Обыкновенный блок, который был у меня на стреле, я прикрепил к
ноку гика. Таким образом, взяв ходовой конец талей на брашпиль, я мог по
желанию поднимать и опускать нок гика, причем пятка его оставалась
неподвижной, и при помощи оттяжек придавать ему наклон вправо или влево. К
ноку гика я прикрепил также и подъемные тали, а когда все приспособление
было закончено, поразился сам, как много оно мне дало.
Два дня ушло у меня на то, чтобы справиться с этим делом, и только на
третий день утром я смог приподнять фок-мачту над палубой и принялся
обтесывать ее нижний конец, чтобы придать ему нужную форму -- соответственно
степсу в трюме. Плотником я оказался и вовсе никудышным. Я пилил, рубил и
обтесывал неподатливое дерево, пока в конце концов оно не приобрело такой
вид, словно его обгрызла какая-то гигантская крыса. Но того, что мне было
нужно, я все же достиг.
-- Годится, я уверен, что годится! -- воскликнул я.
-- Вы знаете, что доктор Джордан считает пробным камнем для всякой
истины? -- спросила Мод.
Я покачал головой и перестал извлекать залетевшие мне за ворот стружки.
-- Пробным камнем является вопрос: "Можем ли мы заставить эту истину
служить нам? Можем ли мы доверить ей свою жизнь?"
-- Он ваш любимец, -- заметил я.
-- Когда я разрушила свой старый пантеон, выбросила из него Наполеона,
Цезаря и еще кое-кого и принялась создавать себе новый, -- серьезно
промолвила она, -- то первое место занял в нем доктор Джордан.
-- Герой вполне современный!
-- То, что он принадлежит современности, только делает его более
великим, -- сказала она. -- Разве могут герои старого мира сравниться с
нашими?
Я кивнул. У нас с Мод было так много общего, что между нами редко
возникали споры. Мы с ней сходились в главном -- в нашем мировоззрении, в
отношении к жизни.
-- Для двух критиков мы поразительно легко находим общий язык, --
рассмеялся я.
-- Для корабельного мастера и подмастерья -- тоже, -- пошутила она.

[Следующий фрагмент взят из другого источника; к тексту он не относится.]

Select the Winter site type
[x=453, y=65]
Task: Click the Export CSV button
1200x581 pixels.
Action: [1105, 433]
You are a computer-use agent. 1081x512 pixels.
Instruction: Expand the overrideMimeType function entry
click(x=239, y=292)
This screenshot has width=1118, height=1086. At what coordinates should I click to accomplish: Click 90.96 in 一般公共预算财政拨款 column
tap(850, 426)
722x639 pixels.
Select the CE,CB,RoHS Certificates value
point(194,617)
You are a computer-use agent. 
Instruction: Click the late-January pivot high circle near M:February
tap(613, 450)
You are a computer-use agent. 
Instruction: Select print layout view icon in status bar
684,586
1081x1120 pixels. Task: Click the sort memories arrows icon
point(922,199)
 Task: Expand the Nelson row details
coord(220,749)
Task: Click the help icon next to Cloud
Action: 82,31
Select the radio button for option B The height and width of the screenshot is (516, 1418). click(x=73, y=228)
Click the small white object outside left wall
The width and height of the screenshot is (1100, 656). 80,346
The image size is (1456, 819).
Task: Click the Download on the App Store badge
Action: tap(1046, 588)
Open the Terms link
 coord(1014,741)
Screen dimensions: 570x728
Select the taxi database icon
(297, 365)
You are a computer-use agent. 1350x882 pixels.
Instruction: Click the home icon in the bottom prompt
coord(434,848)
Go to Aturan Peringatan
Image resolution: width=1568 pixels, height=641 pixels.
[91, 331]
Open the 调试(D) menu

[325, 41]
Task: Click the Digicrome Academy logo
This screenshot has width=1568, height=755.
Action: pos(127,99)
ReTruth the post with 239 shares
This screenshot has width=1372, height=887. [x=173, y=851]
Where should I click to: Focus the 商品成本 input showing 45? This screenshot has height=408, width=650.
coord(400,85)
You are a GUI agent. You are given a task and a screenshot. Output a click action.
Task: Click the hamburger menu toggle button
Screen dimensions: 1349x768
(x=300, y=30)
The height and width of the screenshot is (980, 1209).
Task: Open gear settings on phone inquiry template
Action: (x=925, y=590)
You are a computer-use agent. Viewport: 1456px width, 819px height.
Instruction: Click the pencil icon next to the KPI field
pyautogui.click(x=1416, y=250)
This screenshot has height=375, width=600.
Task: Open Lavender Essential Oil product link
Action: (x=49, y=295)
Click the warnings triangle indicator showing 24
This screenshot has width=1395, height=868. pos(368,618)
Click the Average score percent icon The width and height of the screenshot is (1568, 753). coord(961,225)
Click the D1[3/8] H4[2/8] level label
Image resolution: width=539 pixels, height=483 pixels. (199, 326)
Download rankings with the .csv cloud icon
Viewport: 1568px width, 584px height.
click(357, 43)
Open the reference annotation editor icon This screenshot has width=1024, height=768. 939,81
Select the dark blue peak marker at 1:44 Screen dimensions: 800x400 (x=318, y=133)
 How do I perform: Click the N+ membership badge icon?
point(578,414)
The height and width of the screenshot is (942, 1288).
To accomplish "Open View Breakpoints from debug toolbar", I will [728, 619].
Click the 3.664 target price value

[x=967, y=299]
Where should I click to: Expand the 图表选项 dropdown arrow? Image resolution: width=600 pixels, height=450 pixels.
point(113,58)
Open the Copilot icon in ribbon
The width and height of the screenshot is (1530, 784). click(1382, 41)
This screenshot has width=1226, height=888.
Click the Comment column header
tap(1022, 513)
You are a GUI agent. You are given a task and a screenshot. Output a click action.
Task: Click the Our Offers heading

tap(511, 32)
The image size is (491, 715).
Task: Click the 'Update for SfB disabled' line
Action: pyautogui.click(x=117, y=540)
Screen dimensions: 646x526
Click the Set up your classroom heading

Мы не часто шутили и смеялись в те дни -- слишком были мы поглощены
нашим тяжелым, упорным трудом и пришиблены страшным зрелищем постепенного
умирания Волка Ларсена.
У него повторился удар. Он потерял речь, вернее, начал терять ее.
Теперь он владел ею лишь по временам. По его собственному выражению, у него,
как на фондовой бирже, "телеграфный аппарат" был то включен, то выключен.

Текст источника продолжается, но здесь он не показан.